Check each line of the entries below for the string "resolution" and state how many lines have it, with no other text.

### [PROVIDED RECORDS]
◇ ◇ ◇ ◇
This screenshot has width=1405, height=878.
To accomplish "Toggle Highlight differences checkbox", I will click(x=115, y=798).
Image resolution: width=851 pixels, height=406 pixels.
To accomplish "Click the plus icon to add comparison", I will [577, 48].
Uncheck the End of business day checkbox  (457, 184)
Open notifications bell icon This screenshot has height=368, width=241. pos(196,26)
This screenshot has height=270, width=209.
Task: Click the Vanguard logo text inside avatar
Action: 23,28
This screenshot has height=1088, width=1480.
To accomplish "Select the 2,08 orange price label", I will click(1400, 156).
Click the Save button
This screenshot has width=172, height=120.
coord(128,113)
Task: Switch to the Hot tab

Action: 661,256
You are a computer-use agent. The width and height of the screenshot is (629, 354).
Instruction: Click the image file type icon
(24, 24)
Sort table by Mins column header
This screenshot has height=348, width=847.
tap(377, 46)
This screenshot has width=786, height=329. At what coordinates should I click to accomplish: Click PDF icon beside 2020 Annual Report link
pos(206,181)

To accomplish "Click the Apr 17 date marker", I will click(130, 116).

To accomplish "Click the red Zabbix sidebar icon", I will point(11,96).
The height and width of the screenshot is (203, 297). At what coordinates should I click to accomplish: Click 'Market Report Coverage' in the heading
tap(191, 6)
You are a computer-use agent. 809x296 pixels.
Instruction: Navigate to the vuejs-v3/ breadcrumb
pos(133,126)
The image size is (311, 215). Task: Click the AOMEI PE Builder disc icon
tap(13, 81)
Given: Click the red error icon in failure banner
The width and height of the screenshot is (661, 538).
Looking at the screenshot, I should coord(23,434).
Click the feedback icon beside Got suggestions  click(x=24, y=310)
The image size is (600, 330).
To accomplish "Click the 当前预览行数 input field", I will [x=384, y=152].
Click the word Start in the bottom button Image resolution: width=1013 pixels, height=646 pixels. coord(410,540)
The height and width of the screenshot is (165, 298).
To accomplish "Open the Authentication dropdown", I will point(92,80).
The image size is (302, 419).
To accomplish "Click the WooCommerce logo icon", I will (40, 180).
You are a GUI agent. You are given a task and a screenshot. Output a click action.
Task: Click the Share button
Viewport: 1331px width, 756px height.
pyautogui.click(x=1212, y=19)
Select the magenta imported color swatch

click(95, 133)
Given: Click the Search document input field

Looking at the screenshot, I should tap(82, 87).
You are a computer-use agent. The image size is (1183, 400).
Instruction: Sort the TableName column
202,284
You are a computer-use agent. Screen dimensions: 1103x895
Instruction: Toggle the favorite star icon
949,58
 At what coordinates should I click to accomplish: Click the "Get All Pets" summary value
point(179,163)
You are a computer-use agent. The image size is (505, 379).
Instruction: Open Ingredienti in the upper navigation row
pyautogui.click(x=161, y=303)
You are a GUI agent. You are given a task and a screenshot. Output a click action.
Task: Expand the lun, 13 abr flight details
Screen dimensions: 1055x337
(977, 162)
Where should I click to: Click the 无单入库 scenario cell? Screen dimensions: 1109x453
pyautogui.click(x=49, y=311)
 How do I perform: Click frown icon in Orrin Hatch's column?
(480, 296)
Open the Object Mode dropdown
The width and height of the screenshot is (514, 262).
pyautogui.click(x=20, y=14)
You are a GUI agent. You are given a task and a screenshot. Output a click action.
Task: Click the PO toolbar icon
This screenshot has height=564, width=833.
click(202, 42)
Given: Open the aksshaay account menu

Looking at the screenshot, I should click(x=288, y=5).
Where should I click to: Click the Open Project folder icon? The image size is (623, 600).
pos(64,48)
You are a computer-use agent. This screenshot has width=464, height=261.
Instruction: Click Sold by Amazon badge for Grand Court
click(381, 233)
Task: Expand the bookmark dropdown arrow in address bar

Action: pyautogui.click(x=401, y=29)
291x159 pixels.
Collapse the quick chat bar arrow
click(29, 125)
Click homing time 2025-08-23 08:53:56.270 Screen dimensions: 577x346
◇ ◇ ◇ ◇
### [TASK SOLUTION]
2